[Saved entries]
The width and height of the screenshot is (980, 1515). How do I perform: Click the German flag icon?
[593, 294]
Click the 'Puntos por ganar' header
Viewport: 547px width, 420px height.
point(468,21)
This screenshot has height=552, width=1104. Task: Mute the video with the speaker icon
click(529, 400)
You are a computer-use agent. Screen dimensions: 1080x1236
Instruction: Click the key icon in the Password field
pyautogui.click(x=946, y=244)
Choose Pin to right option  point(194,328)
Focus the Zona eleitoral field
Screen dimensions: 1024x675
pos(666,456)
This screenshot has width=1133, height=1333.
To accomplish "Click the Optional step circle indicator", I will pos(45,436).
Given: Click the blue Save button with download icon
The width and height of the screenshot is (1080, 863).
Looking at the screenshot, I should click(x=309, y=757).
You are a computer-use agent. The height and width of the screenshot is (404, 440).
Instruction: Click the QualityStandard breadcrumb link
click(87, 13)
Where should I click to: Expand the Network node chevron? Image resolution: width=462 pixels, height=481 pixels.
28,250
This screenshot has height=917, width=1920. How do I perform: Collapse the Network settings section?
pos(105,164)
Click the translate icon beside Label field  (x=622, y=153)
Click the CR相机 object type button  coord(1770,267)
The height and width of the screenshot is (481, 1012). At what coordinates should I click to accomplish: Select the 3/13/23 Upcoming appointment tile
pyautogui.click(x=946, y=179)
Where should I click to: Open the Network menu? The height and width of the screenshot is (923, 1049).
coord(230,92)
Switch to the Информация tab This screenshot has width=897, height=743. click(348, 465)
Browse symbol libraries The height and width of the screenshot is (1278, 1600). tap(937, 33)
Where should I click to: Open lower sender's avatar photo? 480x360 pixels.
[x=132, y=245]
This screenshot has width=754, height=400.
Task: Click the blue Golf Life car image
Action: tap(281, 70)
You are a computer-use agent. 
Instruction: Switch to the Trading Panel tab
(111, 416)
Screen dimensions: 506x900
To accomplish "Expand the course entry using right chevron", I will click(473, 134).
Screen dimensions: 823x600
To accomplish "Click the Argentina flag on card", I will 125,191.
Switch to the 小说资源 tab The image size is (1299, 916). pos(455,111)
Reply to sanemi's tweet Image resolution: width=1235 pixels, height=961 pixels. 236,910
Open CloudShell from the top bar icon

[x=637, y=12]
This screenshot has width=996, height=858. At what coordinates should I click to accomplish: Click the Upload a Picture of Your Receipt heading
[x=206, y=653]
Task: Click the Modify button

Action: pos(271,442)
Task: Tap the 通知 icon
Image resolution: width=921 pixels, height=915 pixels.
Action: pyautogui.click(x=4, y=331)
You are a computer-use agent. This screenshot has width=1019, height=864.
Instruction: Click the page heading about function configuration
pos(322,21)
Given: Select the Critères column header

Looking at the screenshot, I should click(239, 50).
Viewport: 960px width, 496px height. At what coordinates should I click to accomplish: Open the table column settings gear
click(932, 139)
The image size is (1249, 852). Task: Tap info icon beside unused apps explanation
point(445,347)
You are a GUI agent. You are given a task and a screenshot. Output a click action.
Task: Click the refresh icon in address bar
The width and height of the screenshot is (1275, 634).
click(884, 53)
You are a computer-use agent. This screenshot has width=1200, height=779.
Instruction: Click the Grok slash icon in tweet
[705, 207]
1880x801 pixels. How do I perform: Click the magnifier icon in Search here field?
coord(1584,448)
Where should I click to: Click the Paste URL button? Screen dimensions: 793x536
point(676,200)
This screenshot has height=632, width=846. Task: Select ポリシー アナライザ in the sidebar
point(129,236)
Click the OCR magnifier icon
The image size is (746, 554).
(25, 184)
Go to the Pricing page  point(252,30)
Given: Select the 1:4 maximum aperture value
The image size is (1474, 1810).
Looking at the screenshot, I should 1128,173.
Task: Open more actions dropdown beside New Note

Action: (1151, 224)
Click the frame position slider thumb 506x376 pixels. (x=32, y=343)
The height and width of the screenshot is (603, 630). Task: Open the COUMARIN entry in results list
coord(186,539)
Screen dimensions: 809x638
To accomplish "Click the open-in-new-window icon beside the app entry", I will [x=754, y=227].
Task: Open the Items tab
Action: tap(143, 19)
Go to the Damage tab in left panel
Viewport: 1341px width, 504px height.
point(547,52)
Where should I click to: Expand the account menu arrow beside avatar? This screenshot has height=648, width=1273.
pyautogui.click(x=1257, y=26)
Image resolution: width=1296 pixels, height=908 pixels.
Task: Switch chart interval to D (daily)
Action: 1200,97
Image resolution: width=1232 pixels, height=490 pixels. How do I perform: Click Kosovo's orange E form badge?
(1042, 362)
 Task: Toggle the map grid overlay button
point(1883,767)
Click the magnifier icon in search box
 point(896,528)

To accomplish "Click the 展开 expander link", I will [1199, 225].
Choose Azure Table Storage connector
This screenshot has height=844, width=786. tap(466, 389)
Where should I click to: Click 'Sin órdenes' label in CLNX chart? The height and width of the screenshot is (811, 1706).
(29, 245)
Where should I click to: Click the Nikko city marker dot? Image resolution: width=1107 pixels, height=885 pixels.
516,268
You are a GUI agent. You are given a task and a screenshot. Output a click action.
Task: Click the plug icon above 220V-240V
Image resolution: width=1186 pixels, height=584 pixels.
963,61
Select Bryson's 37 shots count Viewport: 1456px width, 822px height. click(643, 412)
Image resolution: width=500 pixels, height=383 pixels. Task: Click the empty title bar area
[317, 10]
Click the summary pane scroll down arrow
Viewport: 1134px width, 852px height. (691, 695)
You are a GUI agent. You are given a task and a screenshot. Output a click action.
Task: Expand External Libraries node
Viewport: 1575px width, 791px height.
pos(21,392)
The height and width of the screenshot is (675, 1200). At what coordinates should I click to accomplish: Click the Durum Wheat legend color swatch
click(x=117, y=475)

YOUR GOAL: With nothing added or dropped, write out every entry.

EXERCISE OUTPUT:
The width and height of the screenshot is (980, 1515). How do I perform: Click the German flag icon?
[593, 294]
Click the 'Puntos por ganar' header
Viewport: 547px width, 420px height.
point(468,21)
This screenshot has height=552, width=1104. Task: Mute the video with the speaker icon
click(529, 400)
You are a computer-use agent. Screen dimensions: 1080x1236
Instruction: Click the key icon in the Password field
pyautogui.click(x=946, y=244)
Choose Pin to right option  point(194,328)
Focus the Zona eleitoral field
Screen dimensions: 1024x675
pos(666,456)
This screenshot has width=1133, height=1333.
To accomplish "Click the Optional step circle indicator", I will pos(45,436).
Given: Click the blue Save button with download icon
The width and height of the screenshot is (1080, 863).
Looking at the screenshot, I should click(x=309, y=757).
You are a computer-use agent. The height and width of the screenshot is (404, 440).
Instruction: Click the QualityStandard breadcrumb link
click(87, 13)
Where should I click to: Expand the Network node chevron? Image resolution: width=462 pixels, height=481 pixels.
28,250
This screenshot has height=917, width=1920. How do I perform: Collapse the Network settings section?
pos(105,164)
Click the translate icon beside Label field  (x=622, y=153)
Click the CR相机 object type button  coord(1770,267)
The height and width of the screenshot is (481, 1012). At what coordinates should I click to accomplish: Select the 3/13/23 Upcoming appointment tile
pyautogui.click(x=946, y=179)
Where should I click to: Open the Network menu? The height and width of the screenshot is (923, 1049).
coord(230,92)
Switch to the Информация tab This screenshot has width=897, height=743. click(348, 465)
Browse symbol libraries The height and width of the screenshot is (1278, 1600). tap(937, 33)
Where should I click to: Open lower sender's avatar photo? 480x360 pixels.
[x=132, y=245]
This screenshot has width=754, height=400.
Task: Click the blue Golf Life car image
Action: tap(281, 70)
You are a computer-use agent. 
Instruction: Switch to the Trading Panel tab
(111, 416)
Screen dimensions: 506x900
To accomplish "Expand the course entry using right chevron", I will click(473, 134).
Screen dimensions: 823x600
To accomplish "Click the Argentina flag on card", I will 125,191.
Switch to the 小说资源 tab The image size is (1299, 916). pos(455,111)
Reply to sanemi's tweet Image resolution: width=1235 pixels, height=961 pixels. 236,910
Open CloudShell from the top bar icon

[x=637, y=12]
This screenshot has width=996, height=858. At what coordinates should I click to accomplish: Click the Upload a Picture of Your Receipt heading
[x=206, y=653]
Task: Click the Modify button

Action: pos(271,442)
Task: Tap the 通知 icon
Image resolution: width=921 pixels, height=915 pixels.
Action: pyautogui.click(x=4, y=331)
You are a computer-use agent. This screenshot has width=1019, height=864.
Instruction: Click the page heading about function configuration
pos(322,21)
Given: Select the Critères column header

Looking at the screenshot, I should click(239, 50).
Viewport: 960px width, 496px height. At what coordinates should I click to accomplish: Open the table column settings gear
click(932, 139)
The image size is (1249, 852). Task: Tap info icon beside unused apps explanation
point(445,347)
You are a GUI agent. You are given a task and a screenshot. Output a click action.
Task: Click the refresh icon in address bar
The width and height of the screenshot is (1275, 634).
click(884, 53)
You are a computer-use agent. This screenshot has width=1200, height=779.
Instruction: Click the Grok slash icon in tweet
[705, 207]
1880x801 pixels. How do I perform: Click the magnifier icon in Search here field?
coord(1584,448)
Where should I click to: Click the Paste URL button? Screen dimensions: 793x536
point(676,200)
This screenshot has height=632, width=846. Task: Select ポリシー アナライザ in the sidebar
point(129,236)
Click the OCR magnifier icon
The image size is (746, 554).
(25, 184)
Go to the Pricing page  point(252,30)
Given: Select the 1:4 maximum aperture value
The image size is (1474, 1810).
Looking at the screenshot, I should 1128,173.
Task: Open more actions dropdown beside New Note

Action: (1151, 224)
Click the frame position slider thumb 506x376 pixels. (x=32, y=343)
The height and width of the screenshot is (603, 630). Task: Open the COUMARIN entry in results list
coord(186,539)
Screen dimensions: 809x638
To accomplish "Click the open-in-new-window icon beside the app entry", I will [x=754, y=227].
Task: Open the Items tab
Action: tap(143, 19)
Go to the Damage tab in left panel
Viewport: 1341px width, 504px height.
point(547,52)
Where should I click to: Expand the account menu arrow beside avatar? This screenshot has height=648, width=1273.
pyautogui.click(x=1257, y=26)
Image resolution: width=1296 pixels, height=908 pixels.
Task: Switch chart interval to D (daily)
Action: 1200,97
Image resolution: width=1232 pixels, height=490 pixels. How do I perform: Click Kosovo's orange E form badge?
(1042, 362)
 Task: Toggle the map grid overlay button
point(1883,767)
Click the magnifier icon in search box
 point(896,528)

To accomplish "Click the 展开 expander link", I will [1199, 225].
Choose Azure Table Storage connector
This screenshot has height=844, width=786. tap(466, 389)
Where should I click to: Click 'Sin órdenes' label in CLNX chart? The height and width of the screenshot is (811, 1706).
(29, 245)
Where should I click to: Click the Nikko city marker dot? Image resolution: width=1107 pixels, height=885 pixels.
516,268
You are a GUI agent. You are given a task and a screenshot. Output a click action.
Task: Click the plug icon above 220V-240V
Image resolution: width=1186 pixels, height=584 pixels.
963,61
Select Bryson's 37 shots count Viewport: 1456px width, 822px height. click(643, 412)
Image resolution: width=500 pixels, height=383 pixels. Task: Click the empty title bar area
[317, 10]
Click the summary pane scroll down arrow
Viewport: 1134px width, 852px height. (691, 695)
You are a GUI agent. You are given a task and a screenshot. Output a click action.
Task: Expand External Libraries node
Viewport: 1575px width, 791px height.
pos(21,392)
The height and width of the screenshot is (675, 1200). At what coordinates should I click to accomplish: Click the Durum Wheat legend color swatch
click(x=117, y=475)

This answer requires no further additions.